*** Information
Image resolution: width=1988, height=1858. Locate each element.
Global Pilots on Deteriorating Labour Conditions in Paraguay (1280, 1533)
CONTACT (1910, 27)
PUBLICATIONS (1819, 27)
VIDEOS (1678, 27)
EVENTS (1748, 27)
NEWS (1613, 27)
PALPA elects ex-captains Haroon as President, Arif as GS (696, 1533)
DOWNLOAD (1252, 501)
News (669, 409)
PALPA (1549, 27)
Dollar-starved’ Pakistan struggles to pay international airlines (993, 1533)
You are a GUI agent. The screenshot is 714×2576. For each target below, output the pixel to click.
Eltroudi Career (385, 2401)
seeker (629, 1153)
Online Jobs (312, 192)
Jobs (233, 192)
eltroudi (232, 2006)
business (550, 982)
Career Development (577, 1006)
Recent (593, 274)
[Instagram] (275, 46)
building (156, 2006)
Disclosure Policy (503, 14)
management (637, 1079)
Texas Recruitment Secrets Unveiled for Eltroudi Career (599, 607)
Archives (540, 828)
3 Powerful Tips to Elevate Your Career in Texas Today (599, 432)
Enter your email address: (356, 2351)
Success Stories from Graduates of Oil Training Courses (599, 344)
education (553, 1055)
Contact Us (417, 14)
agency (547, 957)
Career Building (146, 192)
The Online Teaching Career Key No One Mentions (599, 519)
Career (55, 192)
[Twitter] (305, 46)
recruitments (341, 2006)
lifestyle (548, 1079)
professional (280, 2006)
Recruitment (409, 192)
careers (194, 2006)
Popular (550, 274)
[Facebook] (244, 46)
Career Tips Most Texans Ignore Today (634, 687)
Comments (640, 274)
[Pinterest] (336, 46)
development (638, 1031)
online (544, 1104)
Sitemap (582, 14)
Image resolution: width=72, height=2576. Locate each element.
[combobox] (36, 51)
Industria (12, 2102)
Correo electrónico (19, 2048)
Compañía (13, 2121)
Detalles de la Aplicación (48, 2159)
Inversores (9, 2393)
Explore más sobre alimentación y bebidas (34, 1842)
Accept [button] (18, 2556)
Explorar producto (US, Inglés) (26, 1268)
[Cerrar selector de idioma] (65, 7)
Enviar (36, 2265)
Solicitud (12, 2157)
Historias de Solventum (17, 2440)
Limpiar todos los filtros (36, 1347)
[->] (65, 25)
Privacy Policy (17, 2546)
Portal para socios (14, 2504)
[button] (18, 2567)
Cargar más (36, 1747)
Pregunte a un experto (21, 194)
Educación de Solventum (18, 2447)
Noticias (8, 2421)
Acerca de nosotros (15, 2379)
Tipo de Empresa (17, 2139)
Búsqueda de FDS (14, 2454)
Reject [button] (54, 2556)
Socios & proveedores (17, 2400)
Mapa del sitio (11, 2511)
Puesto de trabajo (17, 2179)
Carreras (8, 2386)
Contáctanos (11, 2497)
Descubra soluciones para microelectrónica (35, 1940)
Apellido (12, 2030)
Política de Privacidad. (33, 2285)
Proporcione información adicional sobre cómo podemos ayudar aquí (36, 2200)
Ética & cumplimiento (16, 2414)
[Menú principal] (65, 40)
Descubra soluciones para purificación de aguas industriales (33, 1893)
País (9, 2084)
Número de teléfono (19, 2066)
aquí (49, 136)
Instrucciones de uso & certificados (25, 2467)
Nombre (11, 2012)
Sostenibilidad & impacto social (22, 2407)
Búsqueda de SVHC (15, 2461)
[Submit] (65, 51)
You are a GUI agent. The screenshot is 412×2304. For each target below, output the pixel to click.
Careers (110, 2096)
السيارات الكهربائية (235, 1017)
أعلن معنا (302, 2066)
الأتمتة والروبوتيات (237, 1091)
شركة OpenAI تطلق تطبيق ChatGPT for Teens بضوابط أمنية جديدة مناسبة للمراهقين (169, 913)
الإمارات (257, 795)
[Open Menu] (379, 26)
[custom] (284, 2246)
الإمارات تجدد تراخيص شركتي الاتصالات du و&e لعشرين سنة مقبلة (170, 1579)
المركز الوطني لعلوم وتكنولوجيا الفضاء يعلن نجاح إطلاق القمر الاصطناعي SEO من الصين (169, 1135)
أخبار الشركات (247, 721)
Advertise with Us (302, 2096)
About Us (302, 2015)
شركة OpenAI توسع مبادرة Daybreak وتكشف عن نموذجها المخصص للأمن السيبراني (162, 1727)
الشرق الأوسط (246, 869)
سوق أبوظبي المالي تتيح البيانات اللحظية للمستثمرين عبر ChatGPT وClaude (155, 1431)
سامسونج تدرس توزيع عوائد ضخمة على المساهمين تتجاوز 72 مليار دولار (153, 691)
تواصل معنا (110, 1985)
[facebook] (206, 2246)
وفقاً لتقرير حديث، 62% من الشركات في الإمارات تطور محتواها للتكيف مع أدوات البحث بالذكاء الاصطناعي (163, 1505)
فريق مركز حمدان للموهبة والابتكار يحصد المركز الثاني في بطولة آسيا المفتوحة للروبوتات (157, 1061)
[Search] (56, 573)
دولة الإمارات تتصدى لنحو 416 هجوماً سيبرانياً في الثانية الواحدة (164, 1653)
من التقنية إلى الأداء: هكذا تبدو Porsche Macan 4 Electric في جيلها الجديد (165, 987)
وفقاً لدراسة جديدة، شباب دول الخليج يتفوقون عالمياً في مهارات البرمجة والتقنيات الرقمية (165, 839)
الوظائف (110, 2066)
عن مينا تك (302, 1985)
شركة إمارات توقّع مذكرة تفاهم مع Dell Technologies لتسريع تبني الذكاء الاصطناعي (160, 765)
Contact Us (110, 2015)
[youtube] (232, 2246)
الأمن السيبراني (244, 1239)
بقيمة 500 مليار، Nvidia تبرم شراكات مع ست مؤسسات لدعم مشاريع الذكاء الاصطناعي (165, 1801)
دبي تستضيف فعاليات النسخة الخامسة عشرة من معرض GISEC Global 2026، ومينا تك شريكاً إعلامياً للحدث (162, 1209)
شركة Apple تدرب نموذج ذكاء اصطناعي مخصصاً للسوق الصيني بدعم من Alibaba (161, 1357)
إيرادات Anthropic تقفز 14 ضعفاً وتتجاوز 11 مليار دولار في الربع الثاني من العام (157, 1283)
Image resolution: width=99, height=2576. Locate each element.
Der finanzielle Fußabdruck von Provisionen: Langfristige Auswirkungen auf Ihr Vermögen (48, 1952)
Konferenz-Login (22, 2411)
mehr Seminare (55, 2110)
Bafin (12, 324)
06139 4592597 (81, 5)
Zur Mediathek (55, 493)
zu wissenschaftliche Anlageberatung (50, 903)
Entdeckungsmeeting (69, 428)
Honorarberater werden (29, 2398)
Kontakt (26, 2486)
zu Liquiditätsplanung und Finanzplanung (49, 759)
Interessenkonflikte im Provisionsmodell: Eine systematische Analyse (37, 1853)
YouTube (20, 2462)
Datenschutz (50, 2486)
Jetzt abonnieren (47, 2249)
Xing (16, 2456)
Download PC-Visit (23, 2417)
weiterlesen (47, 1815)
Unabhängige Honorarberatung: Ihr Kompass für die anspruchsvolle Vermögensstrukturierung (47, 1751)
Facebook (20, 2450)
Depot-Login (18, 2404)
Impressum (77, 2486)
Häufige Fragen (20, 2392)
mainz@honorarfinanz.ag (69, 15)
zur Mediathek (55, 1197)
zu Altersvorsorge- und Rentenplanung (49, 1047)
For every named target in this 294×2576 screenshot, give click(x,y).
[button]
******
The lines above, from the start of the records through the one containing "Success Stories from", are to be printed exactly, and nothing else is to be included.

> Task output:
Image resolution: width=1988, height=1858. Locate each element.
Global Pilots on Deteriorating Labour Conditions in Paraguay (1280, 1533)
CONTACT (1910, 27)
PUBLICATIONS (1819, 27)
VIDEOS (1678, 27)
EVENTS (1748, 27)
NEWS (1613, 27)
PALPA elects ex-captains Haroon as President, Arif as GS (696, 1533)
DOWNLOAD (1252, 501)
News (669, 409)
PALPA (1549, 27)
Dollar-starved’ Pakistan struggles to pay international airlines (993, 1533)
You are a GUI agent. The screenshot is 714×2576. For each target below, output the pixel to click.
Eltroudi Career (385, 2401)
seeker (629, 1153)
Online Jobs (312, 192)
Jobs (233, 192)
eltroudi (232, 2006)
business (550, 982)
Career Development (577, 1006)
Recent (593, 274)
[Instagram] (275, 46)
building (156, 2006)
Disclosure Policy (503, 14)
management (637, 1079)
Texas Recruitment Secrets Unveiled for Eltroudi Career (599, 607)
Archives (540, 828)
3 Powerful Tips to Elevate Your Career in Texas Today (599, 432)
Enter your email address: (356, 2351)
Success Stories from Graduates of Oil Training Courses (599, 344)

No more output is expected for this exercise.